_What is expected_
Every line below that mentions the word "computer" should be copied out.

_Listed records_
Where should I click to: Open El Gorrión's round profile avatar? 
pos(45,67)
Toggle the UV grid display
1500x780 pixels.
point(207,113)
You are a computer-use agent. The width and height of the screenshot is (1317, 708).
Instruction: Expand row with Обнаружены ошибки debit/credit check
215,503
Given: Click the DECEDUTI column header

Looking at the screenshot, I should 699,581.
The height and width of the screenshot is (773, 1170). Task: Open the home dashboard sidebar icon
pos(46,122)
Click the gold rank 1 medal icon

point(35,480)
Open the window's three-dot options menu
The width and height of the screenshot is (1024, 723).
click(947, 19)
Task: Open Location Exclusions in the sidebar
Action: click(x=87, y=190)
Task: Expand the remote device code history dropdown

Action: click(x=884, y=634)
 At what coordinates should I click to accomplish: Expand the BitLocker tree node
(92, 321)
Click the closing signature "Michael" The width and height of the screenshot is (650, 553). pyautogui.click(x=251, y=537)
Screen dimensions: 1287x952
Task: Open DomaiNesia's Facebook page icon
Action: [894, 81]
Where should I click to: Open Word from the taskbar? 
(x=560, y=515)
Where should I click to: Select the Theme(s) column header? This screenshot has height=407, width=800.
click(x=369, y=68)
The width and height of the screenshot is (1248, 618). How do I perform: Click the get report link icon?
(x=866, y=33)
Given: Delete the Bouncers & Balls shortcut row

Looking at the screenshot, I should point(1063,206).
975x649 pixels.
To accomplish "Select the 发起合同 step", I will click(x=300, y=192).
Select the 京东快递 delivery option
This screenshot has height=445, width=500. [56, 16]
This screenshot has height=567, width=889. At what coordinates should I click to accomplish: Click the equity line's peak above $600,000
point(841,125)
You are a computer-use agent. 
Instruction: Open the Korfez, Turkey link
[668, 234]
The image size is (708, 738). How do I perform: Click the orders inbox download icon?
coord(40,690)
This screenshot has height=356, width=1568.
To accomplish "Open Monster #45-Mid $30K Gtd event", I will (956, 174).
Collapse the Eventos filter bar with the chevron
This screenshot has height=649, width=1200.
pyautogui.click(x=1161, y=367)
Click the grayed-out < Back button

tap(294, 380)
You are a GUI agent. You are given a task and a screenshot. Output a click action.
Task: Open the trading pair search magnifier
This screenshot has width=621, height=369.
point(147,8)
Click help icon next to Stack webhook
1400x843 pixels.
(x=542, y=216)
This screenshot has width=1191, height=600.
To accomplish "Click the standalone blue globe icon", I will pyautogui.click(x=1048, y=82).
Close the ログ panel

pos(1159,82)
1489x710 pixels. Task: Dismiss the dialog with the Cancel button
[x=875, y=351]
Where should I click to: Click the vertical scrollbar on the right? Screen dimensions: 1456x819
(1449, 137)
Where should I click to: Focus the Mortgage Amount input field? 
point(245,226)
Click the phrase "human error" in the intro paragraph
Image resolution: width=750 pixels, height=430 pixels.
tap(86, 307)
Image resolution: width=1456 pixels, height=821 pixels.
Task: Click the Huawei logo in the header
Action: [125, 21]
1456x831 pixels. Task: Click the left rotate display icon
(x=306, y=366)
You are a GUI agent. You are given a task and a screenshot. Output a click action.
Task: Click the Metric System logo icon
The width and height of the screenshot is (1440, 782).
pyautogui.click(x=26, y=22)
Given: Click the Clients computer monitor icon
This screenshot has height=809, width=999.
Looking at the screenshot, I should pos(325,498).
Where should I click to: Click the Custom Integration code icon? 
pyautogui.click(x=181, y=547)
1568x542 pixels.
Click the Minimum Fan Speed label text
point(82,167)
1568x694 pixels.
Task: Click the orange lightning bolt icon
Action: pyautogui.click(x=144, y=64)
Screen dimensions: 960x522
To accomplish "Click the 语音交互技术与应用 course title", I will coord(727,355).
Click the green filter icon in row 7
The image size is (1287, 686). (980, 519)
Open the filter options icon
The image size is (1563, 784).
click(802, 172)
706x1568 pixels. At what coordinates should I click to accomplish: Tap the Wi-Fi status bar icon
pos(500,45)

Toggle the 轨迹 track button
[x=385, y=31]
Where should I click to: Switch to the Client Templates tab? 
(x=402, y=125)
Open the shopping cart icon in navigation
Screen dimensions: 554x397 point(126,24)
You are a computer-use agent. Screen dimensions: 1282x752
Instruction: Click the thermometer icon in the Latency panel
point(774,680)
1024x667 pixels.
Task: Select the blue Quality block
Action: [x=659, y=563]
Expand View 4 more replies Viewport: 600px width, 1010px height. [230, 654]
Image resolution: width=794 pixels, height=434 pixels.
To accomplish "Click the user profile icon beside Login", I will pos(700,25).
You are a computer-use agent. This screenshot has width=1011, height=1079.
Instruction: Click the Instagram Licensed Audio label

_Solved exercise_
You are a computer-use agent. The width and height of the screenshot is (1317, 708).
You are a computer-use agent. 
Given: Click the Clients computer monitor icon
You are a computer-use agent. Screen dimensions: 1282x752
You are a computer-use agent. This screenshot has width=1011, height=1079.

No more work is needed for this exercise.